WHAT YOU SHOULD DO: Print the records below exactly, with no pictures.

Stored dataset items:
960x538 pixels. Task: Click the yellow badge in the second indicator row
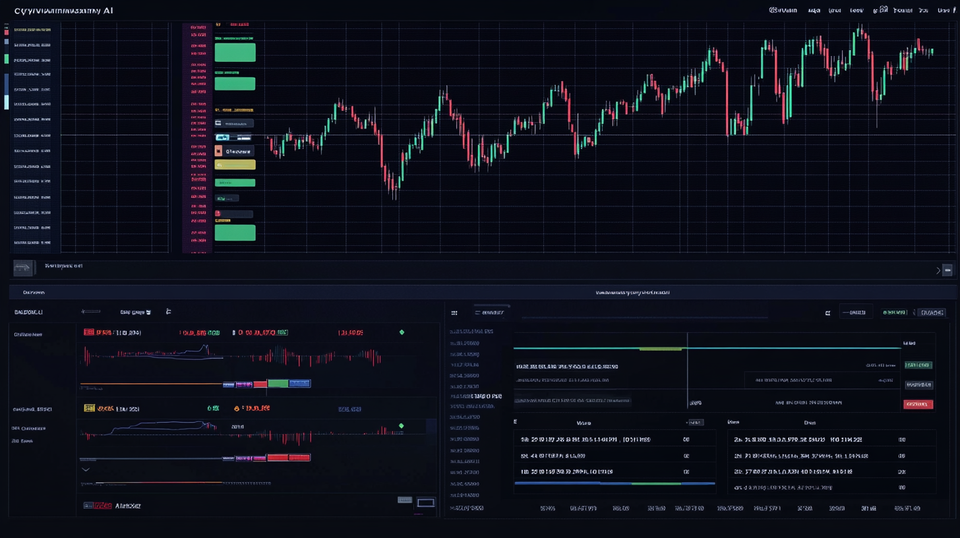click(x=90, y=409)
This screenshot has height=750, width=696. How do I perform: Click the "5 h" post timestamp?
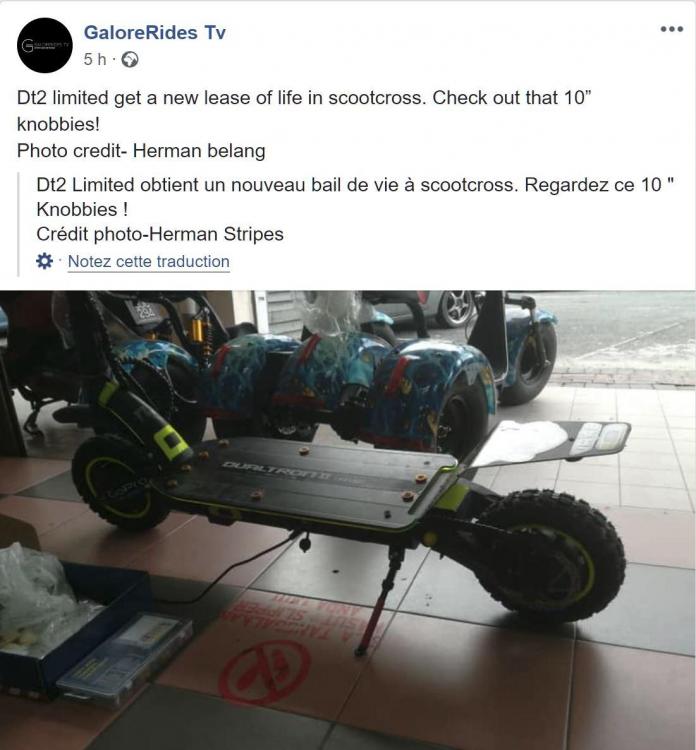coord(95,59)
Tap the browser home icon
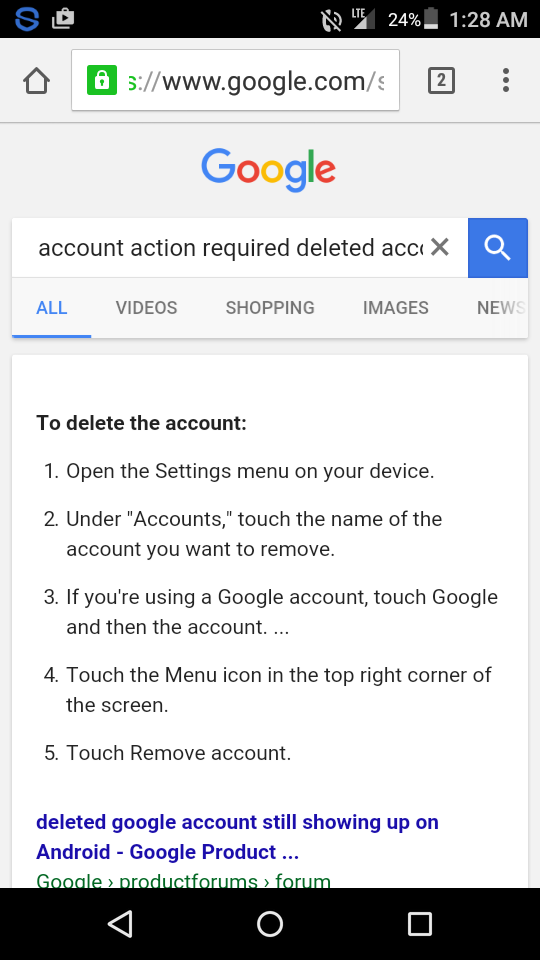 click(36, 81)
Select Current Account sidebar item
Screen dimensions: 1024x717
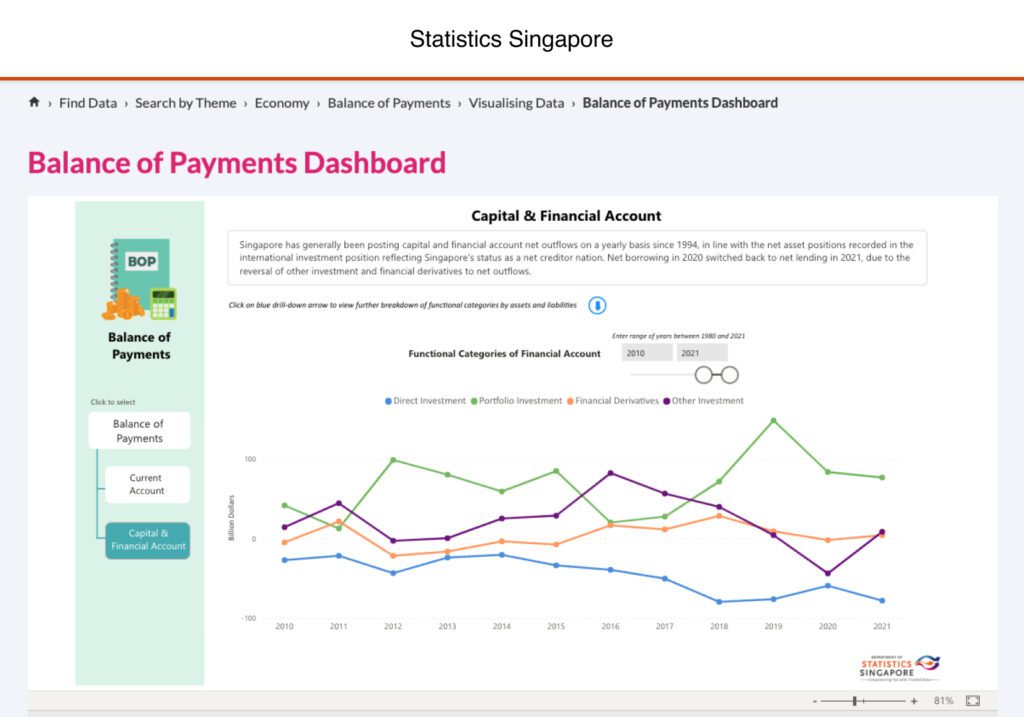(147, 484)
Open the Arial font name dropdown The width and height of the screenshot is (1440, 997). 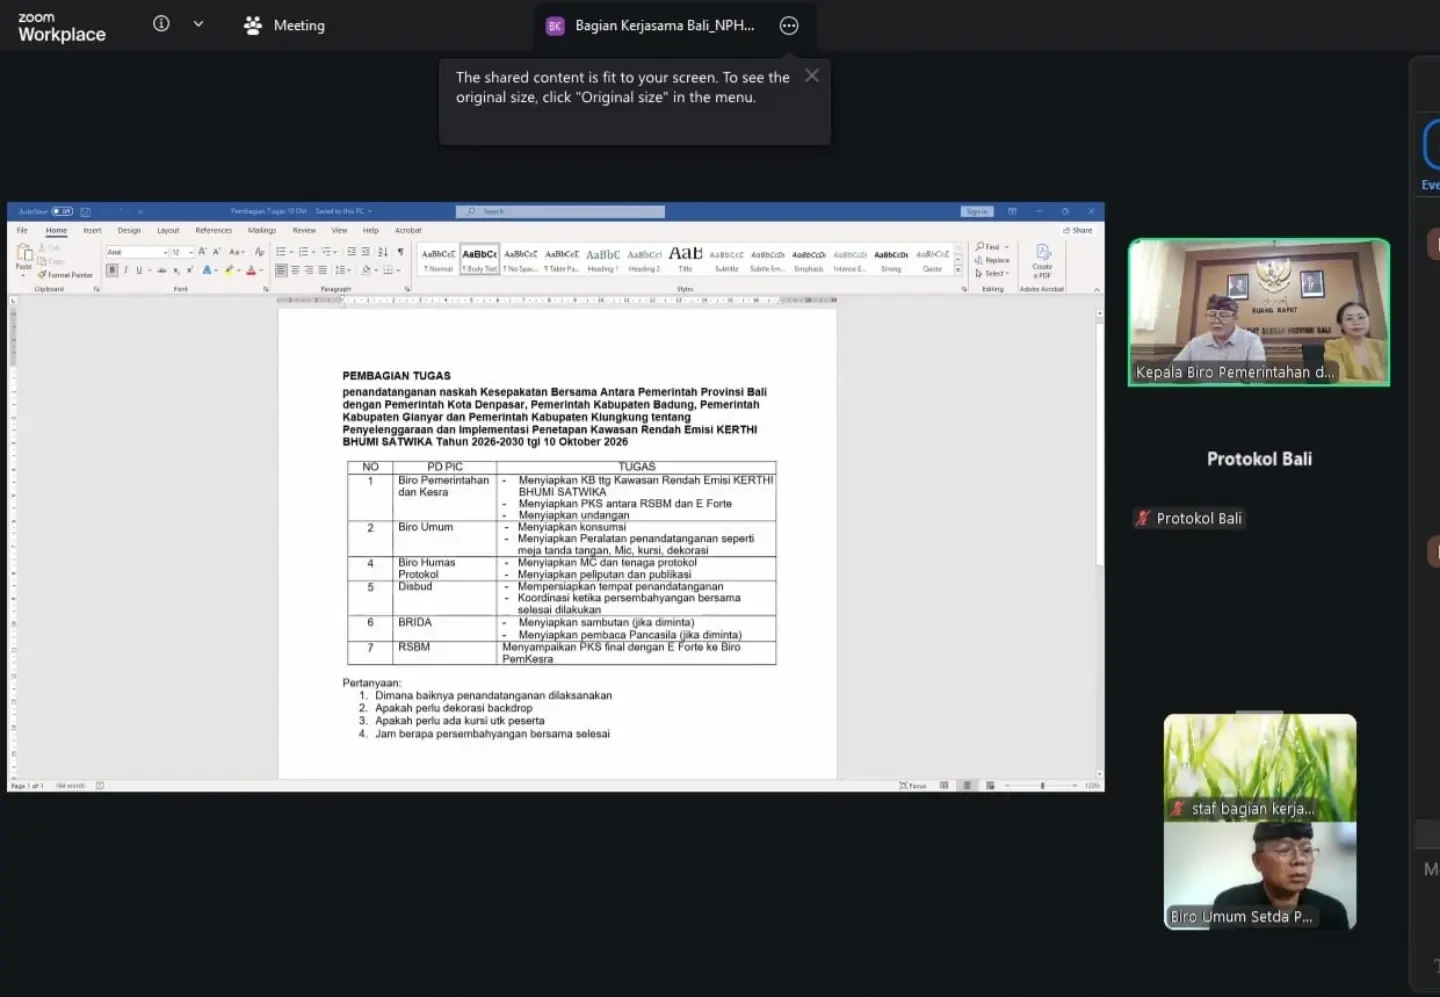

RESPONSE:
960x538 pixels. Task: Click the yellow badge in the second indicator row
click(x=90, y=409)
This screenshot has height=750, width=696. How do I perform: Click the "5 h" post timestamp?
coord(95,59)
Tap the browser home icon
 click(36, 81)
Select Current Account sidebar item
Screen dimensions: 1024x717
(147, 484)
Open the Arial font name dropdown The width and height of the screenshot is (1440, 997). 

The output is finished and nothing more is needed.